Finder’s tracking suggests rates of mortgage stress are sitting around record levels, with 47 per cent of home owners surveyed struggling to meet their repayments in October.

“Home owners eagerly awaiting a rate cut before Christmas will have to hold on a bit longer for some relief,” Finder’s head of consumer research Graham Cooke said.

“The good news is that 2025 will almost definitely bring multiple rate cuts.”

Interest rates guessing game

Monash University professor Mark Crosby said that while last week’s fall in inflation was “good news” the RBA will “wait longer to see that falls in inflation are entrenched”.

“A weakening economy will see rates cut sooner, but more likely in the first half of next year.”

The RBA will publish updated economic forecasts this week about when it expects underlying inflation – currently 3.5 per cent annually – to fall back within the 2 to 3 per cent target band.

That will provide a key clue about when central bankers might be willing to start cutting rates.

In August the RBA predicted that wouldn’t occur until December 2025, a position that Bullock has pointed to when pouring cold water on the prospects of mortgage relief in 2024.

Commonwealth Bank economists who last week jettisoned their prediction that rate cuts would start before Christmas, now suggests the RBA will ease at its first 2025 meeting in February.

CBA’s chief economist Gareth Aird expects some “softening” in the RBA’s language about the persistence of inflation.

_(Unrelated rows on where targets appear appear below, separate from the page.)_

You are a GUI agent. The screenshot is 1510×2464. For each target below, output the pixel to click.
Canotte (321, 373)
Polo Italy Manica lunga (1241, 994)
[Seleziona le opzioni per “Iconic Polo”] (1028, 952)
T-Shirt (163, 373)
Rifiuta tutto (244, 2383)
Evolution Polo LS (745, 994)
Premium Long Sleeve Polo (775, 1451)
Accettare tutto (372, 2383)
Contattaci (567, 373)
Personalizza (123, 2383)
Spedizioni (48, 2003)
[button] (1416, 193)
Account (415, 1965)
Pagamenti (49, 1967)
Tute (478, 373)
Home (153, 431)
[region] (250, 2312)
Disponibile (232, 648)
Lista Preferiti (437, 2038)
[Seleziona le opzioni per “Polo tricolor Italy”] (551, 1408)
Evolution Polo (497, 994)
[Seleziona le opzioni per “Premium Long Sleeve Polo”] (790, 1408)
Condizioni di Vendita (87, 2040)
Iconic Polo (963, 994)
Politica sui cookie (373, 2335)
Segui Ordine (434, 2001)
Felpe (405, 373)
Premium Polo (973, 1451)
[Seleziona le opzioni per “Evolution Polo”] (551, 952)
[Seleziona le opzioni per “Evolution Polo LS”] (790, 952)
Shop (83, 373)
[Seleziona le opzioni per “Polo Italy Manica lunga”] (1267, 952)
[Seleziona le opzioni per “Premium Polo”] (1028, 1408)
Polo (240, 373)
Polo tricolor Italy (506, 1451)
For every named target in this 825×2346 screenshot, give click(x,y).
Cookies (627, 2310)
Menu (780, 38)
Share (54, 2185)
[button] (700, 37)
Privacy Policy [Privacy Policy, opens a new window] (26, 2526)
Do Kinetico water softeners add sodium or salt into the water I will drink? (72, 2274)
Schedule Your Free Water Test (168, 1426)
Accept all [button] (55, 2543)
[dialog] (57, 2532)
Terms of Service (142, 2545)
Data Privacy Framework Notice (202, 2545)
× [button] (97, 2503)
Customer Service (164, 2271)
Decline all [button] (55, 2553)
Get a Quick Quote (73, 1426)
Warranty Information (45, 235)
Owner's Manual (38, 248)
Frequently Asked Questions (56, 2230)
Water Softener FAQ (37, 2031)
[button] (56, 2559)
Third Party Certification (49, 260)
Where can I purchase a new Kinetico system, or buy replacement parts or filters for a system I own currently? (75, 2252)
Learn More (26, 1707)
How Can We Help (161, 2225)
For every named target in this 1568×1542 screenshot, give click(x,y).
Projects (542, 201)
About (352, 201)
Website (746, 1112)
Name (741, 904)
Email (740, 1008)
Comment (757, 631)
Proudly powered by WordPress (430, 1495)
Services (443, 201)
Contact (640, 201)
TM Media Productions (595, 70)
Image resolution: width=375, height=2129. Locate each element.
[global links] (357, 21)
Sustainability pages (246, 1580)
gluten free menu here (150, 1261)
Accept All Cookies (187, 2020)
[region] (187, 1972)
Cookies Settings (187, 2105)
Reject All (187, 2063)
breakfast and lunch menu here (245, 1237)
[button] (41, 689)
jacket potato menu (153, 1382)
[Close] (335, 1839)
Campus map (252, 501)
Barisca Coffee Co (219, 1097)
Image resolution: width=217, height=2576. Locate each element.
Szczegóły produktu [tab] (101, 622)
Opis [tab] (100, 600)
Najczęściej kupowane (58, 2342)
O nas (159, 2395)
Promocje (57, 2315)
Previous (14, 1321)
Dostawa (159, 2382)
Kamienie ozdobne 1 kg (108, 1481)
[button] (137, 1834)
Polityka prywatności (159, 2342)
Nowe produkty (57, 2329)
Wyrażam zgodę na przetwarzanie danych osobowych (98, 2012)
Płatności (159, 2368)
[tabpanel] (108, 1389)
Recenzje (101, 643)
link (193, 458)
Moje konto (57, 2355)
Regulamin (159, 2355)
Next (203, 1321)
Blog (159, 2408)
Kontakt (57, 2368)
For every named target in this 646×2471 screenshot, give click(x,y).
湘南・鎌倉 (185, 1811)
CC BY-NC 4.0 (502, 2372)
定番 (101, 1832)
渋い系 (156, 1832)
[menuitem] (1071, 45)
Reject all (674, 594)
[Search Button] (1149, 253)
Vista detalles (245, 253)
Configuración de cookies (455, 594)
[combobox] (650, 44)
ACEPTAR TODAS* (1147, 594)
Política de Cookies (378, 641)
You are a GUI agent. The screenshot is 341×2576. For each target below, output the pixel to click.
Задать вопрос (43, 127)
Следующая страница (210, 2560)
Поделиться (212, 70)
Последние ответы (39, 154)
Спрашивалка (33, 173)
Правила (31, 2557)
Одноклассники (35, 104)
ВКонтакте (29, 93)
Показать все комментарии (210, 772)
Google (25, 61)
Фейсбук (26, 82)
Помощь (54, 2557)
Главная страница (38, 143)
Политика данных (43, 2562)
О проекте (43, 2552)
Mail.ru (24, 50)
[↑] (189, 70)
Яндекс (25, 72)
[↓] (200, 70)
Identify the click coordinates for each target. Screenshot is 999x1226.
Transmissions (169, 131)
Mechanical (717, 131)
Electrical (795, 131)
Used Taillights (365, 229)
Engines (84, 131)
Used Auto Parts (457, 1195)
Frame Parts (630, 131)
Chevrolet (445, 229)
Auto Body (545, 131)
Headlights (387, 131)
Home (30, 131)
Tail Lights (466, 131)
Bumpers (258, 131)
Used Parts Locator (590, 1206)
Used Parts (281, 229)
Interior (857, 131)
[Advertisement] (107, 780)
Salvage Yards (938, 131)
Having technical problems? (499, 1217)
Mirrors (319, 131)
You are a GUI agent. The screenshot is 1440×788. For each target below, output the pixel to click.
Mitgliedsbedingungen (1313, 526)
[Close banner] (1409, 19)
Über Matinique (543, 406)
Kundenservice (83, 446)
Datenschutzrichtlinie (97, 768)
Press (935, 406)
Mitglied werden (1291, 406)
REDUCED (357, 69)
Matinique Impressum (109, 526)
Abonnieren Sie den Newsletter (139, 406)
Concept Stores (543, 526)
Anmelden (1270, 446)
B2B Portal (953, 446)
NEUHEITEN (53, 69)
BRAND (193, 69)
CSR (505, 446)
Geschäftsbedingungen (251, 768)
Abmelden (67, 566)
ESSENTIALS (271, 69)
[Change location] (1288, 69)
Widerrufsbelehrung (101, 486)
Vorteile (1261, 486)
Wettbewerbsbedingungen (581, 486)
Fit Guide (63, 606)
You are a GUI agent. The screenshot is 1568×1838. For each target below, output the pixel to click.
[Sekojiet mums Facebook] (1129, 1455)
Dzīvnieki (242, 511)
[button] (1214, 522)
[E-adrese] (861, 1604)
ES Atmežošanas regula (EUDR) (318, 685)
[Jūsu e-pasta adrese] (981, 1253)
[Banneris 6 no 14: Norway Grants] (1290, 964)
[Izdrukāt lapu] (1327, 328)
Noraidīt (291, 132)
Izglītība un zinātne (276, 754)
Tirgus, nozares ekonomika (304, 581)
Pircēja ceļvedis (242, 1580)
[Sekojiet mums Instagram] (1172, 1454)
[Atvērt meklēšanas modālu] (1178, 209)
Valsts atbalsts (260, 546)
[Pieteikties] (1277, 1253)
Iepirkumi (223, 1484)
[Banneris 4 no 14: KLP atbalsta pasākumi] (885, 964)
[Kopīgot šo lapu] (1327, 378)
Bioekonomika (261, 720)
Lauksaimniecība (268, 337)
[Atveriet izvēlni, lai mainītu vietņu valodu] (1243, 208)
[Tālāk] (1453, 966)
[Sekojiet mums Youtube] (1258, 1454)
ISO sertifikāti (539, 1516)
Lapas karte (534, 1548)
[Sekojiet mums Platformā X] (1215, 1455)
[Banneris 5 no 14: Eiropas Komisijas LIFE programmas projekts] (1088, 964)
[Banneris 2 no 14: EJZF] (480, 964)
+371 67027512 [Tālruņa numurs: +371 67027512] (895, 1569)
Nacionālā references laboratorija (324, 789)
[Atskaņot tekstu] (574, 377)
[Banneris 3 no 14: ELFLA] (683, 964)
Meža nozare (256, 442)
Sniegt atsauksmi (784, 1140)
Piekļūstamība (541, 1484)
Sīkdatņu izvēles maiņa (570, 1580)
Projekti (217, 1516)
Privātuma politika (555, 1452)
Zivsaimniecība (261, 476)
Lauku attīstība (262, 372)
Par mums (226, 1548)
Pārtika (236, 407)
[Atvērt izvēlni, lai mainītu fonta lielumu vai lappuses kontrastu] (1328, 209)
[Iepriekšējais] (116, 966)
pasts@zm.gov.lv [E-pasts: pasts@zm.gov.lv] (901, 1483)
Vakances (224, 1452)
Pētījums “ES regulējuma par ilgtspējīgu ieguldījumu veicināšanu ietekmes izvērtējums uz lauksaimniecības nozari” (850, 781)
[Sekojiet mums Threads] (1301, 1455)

“The fall in the annual rate of trimmed mean [underlying] inflation in … [the September quarter] was in line with the RBA’s forecasts,” he said.

“[That] means the board should be content to again leave policy on hold.”

Langcake doesn’t anticipate rate cuts until the June quarter though, saying core inflation is still too hot for relief before then.

The RBA is likely to start cutting rates before inflation falls back into the target band though because central bankers will be “confident we can keep tracking back to the target”.